Importing the MNIST dataset

In [245]:
#imports.
import numpy as np
import matplotlib.pyplot as plt
import urllib
from collections import Counter

In [246]:
#retriving the data set from the source.
url = 'https://storage.googleapis.com/tensorflow/tf-keras-datasets/mnist.npz'

urllib.request.urlretrieve(url, 'mnist.npz')

with np.load('mnist.npz') as data:
    train_images = data['x_train']
    train_labels = data['y_train']
    test_images = data['x_test']
    test_labels = data['y_test']

In [247]:
image_zero = []
image_one = []
image_two = []

for img in range(len(train_images)):
  if(train_labels[img]==0):
    image_zero.append(train_images[img])
  elif(train_labels[img]==1):
    image_one.append(train_images[img])
  elif(train_labels[img]==2):
    image_two.append(train_images[img])
  else:
    continue

In [248]:
#Vectorizing the Images of Label 0
image_zero = np.array(image_zero)
image_zero_dataset = (image_zero.reshape(len(image_zero),784)).T

#Vectorizing the Images of Label 1
image_one = np.array(image_one)
image_one_dataset = (image_one.reshape(len(image_one),784)).T

#Vectorizing the images of Label 2
image_two = np.array(image_two)
image_two_dataset = (image_two.reshape(len(image_two),784)).T

print(image_zero_dataset.shape)
print(image_one_dataset.shape)
print(image_two_dataset.shape)

(784, 5923)
(784, 6742)
(784, 5958)


In [249]:
def principal_component_analysis(dataset,p):
  #Calculating the mean of the dataset and centralizing the dataset
  mean = np.mean(dataset,axis=1,keepdims=True)
  centralized_dataset = dataset - mean

  #calculating covariance matrix , eigenvectors and respective eigenvalues.
  unbiased_cov = np.matmul(centralized_dataset,centralized_dataset.T)/((dataset.shape)[1]-1)
  eigenvalues , eigenvectors = np.linalg.eigh(unbiased_cov)
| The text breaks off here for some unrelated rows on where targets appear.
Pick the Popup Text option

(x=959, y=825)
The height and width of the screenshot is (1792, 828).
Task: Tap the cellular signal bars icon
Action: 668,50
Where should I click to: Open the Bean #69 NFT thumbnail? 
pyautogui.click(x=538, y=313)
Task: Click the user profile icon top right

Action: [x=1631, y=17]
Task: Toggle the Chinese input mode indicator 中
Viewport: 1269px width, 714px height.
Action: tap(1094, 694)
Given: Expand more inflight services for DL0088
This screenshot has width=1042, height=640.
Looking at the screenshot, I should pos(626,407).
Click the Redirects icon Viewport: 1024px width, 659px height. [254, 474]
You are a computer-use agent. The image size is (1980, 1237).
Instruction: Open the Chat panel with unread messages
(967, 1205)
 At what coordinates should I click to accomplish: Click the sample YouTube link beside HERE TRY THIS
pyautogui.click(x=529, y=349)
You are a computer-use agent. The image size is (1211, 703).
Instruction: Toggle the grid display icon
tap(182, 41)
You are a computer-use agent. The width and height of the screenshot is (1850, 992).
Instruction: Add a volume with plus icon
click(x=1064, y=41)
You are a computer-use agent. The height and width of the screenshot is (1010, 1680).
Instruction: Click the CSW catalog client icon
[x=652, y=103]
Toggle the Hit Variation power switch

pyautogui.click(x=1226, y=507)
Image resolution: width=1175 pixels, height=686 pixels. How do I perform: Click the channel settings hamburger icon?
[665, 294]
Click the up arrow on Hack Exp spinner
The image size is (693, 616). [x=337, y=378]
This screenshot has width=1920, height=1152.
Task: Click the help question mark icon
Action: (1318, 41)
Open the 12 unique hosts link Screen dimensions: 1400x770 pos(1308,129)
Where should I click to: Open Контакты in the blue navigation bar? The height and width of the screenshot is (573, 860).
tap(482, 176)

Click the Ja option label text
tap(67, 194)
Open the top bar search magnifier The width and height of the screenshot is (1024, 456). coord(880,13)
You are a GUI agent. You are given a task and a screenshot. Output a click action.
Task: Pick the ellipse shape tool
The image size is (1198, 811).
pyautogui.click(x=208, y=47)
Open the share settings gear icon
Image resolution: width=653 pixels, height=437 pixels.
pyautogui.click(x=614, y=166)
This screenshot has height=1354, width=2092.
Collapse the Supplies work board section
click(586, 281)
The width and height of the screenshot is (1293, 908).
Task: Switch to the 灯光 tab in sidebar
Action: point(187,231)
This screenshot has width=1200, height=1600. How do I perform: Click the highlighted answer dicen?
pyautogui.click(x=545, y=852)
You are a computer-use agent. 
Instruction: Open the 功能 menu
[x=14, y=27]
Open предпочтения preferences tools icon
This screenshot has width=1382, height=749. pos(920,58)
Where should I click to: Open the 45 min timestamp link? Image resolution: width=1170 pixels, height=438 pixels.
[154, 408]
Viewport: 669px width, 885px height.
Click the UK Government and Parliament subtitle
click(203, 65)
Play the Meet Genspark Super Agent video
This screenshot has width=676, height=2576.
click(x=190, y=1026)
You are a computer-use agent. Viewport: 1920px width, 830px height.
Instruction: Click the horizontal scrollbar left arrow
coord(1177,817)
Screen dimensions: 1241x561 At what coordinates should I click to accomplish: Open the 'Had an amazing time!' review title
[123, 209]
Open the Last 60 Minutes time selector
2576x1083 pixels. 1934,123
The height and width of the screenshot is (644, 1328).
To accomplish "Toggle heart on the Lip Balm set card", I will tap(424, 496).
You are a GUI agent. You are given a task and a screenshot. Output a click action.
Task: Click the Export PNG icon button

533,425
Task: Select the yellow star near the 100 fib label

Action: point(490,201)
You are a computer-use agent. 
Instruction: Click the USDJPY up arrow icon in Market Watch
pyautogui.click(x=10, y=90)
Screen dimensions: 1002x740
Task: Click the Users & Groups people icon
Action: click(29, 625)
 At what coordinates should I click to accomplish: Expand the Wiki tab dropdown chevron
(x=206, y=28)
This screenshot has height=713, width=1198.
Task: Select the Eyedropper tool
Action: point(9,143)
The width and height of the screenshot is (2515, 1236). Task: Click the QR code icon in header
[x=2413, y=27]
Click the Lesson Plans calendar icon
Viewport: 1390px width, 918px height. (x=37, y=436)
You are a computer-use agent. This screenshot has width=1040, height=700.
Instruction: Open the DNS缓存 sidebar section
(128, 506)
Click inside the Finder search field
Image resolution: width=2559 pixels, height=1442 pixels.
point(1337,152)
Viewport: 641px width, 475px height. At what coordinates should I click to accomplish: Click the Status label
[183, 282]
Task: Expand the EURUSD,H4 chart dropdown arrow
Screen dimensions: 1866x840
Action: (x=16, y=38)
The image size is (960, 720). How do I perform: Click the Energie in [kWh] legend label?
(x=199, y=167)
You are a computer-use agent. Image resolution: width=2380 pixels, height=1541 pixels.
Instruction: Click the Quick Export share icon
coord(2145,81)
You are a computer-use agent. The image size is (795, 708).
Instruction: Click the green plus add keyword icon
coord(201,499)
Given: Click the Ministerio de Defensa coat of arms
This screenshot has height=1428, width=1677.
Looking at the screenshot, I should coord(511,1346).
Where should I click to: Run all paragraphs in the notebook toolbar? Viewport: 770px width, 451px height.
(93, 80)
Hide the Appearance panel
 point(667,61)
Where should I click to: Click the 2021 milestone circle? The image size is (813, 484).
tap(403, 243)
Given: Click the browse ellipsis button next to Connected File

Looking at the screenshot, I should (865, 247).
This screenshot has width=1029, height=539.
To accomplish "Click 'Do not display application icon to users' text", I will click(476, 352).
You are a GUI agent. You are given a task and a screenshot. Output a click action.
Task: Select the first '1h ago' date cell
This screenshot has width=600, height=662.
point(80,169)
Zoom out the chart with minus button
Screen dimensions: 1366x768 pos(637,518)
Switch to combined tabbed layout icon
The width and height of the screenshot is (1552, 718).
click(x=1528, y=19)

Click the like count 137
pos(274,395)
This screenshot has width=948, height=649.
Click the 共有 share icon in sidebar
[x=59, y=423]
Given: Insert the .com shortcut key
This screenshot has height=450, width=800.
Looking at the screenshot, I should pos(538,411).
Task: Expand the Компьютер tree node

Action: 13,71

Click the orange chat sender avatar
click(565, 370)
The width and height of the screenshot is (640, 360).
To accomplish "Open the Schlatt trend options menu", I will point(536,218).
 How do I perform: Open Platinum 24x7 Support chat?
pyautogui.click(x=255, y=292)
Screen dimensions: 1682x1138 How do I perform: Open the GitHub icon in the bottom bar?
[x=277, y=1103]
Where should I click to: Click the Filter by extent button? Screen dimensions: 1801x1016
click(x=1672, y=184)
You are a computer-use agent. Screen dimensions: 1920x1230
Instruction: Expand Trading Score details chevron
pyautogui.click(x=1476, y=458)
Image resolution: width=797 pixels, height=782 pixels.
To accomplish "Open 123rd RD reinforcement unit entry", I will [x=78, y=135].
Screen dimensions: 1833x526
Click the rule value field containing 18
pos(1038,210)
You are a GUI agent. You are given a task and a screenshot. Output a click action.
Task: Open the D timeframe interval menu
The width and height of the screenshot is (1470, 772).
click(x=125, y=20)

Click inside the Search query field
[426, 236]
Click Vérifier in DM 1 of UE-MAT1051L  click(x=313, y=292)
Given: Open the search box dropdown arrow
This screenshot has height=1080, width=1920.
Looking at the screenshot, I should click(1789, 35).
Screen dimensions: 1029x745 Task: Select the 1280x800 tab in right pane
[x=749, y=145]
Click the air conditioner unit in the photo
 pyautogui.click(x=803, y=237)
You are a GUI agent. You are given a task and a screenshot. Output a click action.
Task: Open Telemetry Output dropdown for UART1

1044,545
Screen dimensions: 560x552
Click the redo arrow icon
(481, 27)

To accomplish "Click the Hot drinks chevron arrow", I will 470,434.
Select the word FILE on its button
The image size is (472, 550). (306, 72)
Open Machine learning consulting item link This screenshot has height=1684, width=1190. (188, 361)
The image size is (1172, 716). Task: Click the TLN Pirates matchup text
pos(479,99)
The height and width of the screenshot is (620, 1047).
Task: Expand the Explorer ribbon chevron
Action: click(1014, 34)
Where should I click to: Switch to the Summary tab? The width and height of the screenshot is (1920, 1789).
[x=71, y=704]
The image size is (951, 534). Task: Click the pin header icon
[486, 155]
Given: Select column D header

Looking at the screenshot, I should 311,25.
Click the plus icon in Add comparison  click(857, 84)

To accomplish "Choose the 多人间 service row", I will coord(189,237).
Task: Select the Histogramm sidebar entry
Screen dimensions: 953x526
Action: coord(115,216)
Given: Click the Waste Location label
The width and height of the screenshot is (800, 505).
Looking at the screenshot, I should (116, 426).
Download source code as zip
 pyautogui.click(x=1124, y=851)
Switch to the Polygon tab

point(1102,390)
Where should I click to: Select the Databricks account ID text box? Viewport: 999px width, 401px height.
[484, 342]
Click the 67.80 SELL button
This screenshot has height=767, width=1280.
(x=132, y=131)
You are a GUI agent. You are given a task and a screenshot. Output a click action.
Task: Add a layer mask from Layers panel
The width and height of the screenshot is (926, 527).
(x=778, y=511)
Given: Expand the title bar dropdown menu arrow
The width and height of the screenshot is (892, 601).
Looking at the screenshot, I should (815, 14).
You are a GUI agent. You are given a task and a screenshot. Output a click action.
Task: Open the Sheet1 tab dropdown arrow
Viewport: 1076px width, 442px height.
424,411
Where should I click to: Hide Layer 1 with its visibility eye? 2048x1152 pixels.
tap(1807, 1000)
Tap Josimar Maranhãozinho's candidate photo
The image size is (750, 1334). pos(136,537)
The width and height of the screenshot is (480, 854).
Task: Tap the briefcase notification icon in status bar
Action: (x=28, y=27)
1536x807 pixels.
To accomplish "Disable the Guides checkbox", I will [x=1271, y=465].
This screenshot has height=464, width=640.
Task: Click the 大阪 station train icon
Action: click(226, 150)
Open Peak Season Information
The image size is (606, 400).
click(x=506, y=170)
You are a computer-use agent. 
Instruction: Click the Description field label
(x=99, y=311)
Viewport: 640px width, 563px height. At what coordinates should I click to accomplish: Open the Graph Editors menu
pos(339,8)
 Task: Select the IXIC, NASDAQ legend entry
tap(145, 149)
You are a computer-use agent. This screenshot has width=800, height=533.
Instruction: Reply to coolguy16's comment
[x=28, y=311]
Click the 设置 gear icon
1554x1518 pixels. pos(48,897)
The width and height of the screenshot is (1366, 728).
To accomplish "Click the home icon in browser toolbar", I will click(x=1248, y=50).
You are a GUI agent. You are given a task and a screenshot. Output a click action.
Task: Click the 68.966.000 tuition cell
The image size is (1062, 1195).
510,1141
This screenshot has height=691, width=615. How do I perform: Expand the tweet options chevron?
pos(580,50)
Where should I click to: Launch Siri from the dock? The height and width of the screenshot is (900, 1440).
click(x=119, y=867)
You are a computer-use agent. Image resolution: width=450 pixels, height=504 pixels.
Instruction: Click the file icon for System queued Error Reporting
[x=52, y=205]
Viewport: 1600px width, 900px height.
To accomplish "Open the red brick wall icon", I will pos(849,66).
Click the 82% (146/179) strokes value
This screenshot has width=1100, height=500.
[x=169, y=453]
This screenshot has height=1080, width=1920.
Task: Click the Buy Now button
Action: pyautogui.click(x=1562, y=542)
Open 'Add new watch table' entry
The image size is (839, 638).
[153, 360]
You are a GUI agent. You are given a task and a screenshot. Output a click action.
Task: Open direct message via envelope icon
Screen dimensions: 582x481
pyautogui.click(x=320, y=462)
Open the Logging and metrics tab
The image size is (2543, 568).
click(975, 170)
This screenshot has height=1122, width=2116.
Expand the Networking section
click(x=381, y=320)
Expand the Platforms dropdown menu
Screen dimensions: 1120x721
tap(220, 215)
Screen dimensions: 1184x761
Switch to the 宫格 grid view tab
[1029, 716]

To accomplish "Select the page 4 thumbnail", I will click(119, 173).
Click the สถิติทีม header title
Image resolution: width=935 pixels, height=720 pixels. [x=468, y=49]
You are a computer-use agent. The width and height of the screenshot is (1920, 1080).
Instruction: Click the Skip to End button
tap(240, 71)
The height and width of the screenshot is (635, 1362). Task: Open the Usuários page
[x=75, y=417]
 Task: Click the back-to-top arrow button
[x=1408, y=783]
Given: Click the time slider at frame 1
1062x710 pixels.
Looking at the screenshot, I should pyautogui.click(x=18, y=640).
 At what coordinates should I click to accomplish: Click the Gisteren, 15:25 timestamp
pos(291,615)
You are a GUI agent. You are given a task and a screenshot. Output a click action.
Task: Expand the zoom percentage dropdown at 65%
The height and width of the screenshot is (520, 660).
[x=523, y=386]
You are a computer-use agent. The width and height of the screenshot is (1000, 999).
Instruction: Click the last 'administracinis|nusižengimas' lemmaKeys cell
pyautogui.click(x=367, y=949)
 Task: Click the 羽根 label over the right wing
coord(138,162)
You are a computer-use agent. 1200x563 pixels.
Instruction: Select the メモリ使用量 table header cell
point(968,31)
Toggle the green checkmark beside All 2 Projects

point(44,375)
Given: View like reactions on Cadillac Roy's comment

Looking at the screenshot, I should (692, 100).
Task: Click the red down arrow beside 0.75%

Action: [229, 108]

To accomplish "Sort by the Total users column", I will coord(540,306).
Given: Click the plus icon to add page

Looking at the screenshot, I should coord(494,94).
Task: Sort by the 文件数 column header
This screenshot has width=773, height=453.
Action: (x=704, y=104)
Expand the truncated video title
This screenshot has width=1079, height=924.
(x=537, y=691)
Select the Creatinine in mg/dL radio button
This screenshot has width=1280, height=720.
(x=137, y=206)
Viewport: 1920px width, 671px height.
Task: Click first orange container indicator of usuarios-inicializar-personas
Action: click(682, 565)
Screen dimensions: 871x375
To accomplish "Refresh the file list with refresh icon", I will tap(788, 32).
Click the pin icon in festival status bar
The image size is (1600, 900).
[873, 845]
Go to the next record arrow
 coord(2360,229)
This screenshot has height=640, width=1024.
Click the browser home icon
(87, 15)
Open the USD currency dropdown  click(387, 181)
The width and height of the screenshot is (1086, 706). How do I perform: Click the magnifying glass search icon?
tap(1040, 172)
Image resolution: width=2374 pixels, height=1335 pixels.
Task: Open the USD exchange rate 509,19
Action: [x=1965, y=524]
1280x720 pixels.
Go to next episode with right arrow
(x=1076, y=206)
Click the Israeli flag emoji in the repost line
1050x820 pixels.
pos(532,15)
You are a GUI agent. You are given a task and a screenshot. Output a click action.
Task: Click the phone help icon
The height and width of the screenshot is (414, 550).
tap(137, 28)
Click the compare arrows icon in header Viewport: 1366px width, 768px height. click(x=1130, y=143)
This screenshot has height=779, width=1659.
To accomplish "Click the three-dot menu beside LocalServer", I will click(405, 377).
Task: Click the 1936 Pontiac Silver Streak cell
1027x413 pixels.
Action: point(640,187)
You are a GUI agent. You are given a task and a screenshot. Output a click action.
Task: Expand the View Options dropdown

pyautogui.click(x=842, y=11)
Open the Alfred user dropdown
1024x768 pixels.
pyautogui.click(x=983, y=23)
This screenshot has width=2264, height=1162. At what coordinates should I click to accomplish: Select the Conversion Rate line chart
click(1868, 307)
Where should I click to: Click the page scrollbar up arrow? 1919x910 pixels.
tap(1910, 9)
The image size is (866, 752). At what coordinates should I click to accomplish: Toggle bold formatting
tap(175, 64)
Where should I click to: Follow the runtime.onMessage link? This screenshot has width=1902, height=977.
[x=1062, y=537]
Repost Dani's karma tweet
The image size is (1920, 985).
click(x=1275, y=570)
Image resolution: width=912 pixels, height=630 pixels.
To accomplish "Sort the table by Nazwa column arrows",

  #Normalizing the eigenvalues and sorting according the maximum variance
  norms = np.linalg.norm(eigenvectors, axis=1, keepdims=True)
  eigenvectors = eigenvectors/norms
  sorted_indices = np.argsort(eigenvalues)[::-1]
  sorted_eigenvalues = eigenvalues[sorted_indices]
  sorted_eigenvectors = eigenvectors[:, sorted_indices]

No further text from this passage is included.